▶ **原文**
-=-=-

第一作者联系方式: 周可, E-mail: 960968356@qq.com, Tel: 023-68250486 **同等贡献(Contributed equally to this work)

收稿日期:2016-11-25 接受日期:2017-03-01 网络出版日期:2017-03-27
基金:本研究由国家重点研发计划项目(SQ2016ZY03001818)的“水稻杂种优势利用创新技术研究”课题(2016YFD0101107)和重庆市重点实验室能力提升项目(cstc2014pt-sy80001)资助
摘要

花青素是广受人们喜爱的植物色素, 在食品加工、杂种纯度鉴定中具有重要的作用。本研究鉴定了一个以日本晴为受体、优良紫鞘恢复系R225为供体亲本的紫鞘水稻染色体片段代换系Z519。Z519共含有16个代换片段, 分布于除第10染色体外的其他11条染色体, 平均长度为6.85 Mb。Z519在芽鞘3 mm时鞘尖呈现紫色, 其后在叶鞘、叶缘、茎维管束和柱头等部位出现紫色线条, 而日本晴各部位均为绿色。Z519叶鞘中花青素含量极显著高于日本晴, 剑叶中没有显著差异。与受体日本晴相比, Z519的株高显著降低, 千粒重、主穗总粒数和实粒数显著增加, 有效穗数、主穗长和结实率无显著差异。进一步以日本晴与Z519杂交产生的F1和F2群体对紫鞘基因进行了遗传分析和分子定位。该紫鞘表型受显性单基因控制, 位于第1染色体InDel标记L03和SSR标记L01之间37.8 kb的区域, 被命名为 PSH1。对该区间进行候选基因预测和测序, Z519在一个编码质体ATP/ADP转运蛋白的 LOC_Os01g45910基因第一外显子的第238~252碱基的GTG重复区又多插入了GTG 3个碱基, 导致增加了一个甘氨酸。qRT-PCR结果进一步表明其表达量在Z519中明显降低, 初步确定 LOC_Os01g45910 PSH1的候选基因。该研究为 PSH1调控花青素的分子机制奠定了良好基础。

关键词: 水稻; 染色体片段代换系; 紫鞘 PSH1; 基因定位
Identification of Rice Chromosome Segment Substitution Line Z519 with Purple Sheath and Candidate Gene Analysis of PSH1
ZHOU Ke1,**, LI Yan1,2,**, WANG Shi-Ming1, CUI Guo-Qing1, YANG Zheng-Lin1, HE Guang-Hua1, LING Ying-Hua1, ZHAO Fang-Ming1,*
1 Rice Research Institute, Southwest University / Chongqing Key Laboratory of Application and Safety Control of Genetically Modified Crops, Chongqing 400716, China
2 Tea Research Institute of Guizhou Province, Guiyang 550006, China
Fund:This study was supported by the subject “New Technology of Heterosis Utilization in Rice” (2016YFD0101107) in the National Key Research and Development Program (SQ2016ZY03001818), and Chongqing Key Laboratory Capacity Improvement Project (cstc2014pt-sy80001).

-=-=-

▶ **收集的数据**
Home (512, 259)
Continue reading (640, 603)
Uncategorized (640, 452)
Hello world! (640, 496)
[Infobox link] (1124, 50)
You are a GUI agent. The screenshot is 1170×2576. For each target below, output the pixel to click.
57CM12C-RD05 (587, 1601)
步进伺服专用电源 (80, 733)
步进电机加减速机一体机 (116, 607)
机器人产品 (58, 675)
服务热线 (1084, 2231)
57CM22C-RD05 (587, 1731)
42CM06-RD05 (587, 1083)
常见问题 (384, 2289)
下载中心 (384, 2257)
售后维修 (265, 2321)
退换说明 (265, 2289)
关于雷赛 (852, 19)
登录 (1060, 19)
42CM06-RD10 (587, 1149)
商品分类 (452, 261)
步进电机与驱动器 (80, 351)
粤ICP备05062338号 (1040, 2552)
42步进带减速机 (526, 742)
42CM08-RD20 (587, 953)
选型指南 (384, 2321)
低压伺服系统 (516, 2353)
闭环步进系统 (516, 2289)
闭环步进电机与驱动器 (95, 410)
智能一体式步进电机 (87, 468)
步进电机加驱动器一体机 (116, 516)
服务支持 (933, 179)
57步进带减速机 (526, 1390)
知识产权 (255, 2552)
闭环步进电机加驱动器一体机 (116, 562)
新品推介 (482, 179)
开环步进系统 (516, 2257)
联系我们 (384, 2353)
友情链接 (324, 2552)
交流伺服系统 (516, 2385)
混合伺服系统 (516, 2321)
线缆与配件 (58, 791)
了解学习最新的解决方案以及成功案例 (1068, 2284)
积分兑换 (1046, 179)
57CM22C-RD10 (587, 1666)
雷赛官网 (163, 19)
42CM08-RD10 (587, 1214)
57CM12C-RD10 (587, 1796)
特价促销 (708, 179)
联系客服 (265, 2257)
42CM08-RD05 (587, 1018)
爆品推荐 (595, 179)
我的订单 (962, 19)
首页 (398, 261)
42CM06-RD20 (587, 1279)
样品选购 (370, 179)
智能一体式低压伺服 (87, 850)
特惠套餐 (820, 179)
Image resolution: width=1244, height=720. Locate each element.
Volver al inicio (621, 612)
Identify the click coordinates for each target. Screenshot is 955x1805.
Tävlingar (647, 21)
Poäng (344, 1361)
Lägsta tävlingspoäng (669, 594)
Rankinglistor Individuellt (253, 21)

-=-=-

▶ **练习任务**
1/ 请照录原文中以“关键词: 水稻; 染色体片段代换系;”开头、以“Improvement Project (cstc2014pt-sy80001).”结尾的那一段。
2/ 根据原文，用一到三句话说明Z519的LOC_Os01g45910基因为何会多编码一个甘氨酸。
3/ 请从原文，即关于紫鞘水稻染色体片段代换系Z519的文章的最后一句之后接着往下写。
这些条目与本练习毫无关系。

▶ **练习答案**
1/
关键词: 水稻; 染色体片段代换系; 紫鞘 PSH1; 基因定位
Identification of Rice Chromosome Segment Substitution Line Z519 with Purple Sheath and Candidate Gene Analysis of PSH1
ZHOU Ke1,**, LI Yan1,2,**, WANG Shi-Ming1, CUI Guo-Qing1, YANG Zheng-Lin1, HE Guang-Hua1, LING Ying-Hua1, ZHAO Fang-Ming1,*
1 Rice Research Institute, Southwest University / Chongqing Key Laboratory of Application and Safety Control of Genetically Modified Crops, Chongqing 400716, China
2 Tea Research Institute of Guizhou Province, Guiyang 550006, China
Fund:This study was supported by the subject “New Technology of Heterosis Utilization in Rice” (2016YFD0101107) in the National Key Research and Development Program (SQ2016ZY03001818), and Chongqing Key Laboratory Capacity Improvement Project (cstc2014pt-sy80001).

2/ Z519在LOC_Os01g45910基因第一外显子第238~252碱基的GTG重复区多插入了GTG这3个碱基，因此增加了一个甘氨酸。

3/
Abstract

Anthocyanins as plant pigments are widely liked by people and play a very important role in food processing and hybrid purity identification. Here, a rice chromosome segment substitution line (CSSL) Z519 with purple sheath was identified deriving from recipient Nipponbare and donor R225. Z519 contained 16 substitution segments with 6.85 Mb of average length, which were distributed on 11 chromosomes of rice except the 10th chromosome. The bud sheath of Z519 began to appear the purple color stripes when it was about 3 mm long. Then the purple stripes displayed on sheaths, leaf margins, vascular bundles of stem and stigmas. While all parts of Nipponbare were green. Anthocyanin content in leaf sheath of Z519 was significantly higher than that of Nipponbare, whereas no significant difference was in flag leaf. Compared with Nipponbare, plant height of Z519 was significantly decreased, spikelets number and grain number of main panicle, and 1000-grain weight of Z519 were significantly increased. There was no significant difference between Z519 and Nipponbare in the other traits such as panicle number, main panicle length and seed-setting rate. Then, F2 population from the cross of Nipponbare and Z519 were used for genetic analysis and gene mapping of the purple sheath. The purple sheath in Z519 was controlled by a single dominant gene, named as PSH1, which was mapped on the chromosome 1 between InDel marker L03 and SSR marker L01 with the physical distance of 37.8 kb. By sequencing and gene-predicting in the region, Z519 had three bases (GTG) insertion in the GTG repeat area of the 238th-252th base in the first exon compared with Nipponbare, which resulted in increasing a Gly amino acid. Furthermore, the expression of LOC_Os01g45910was obviously decreased in Z519 by qRT-PCR analysis. Thus, LOC_Os01g45910was preliminary identified as the candidate gene of PSH1. The results lay a good foundation for studying molecular mechanisms of regulating anthocyanin by PSH1.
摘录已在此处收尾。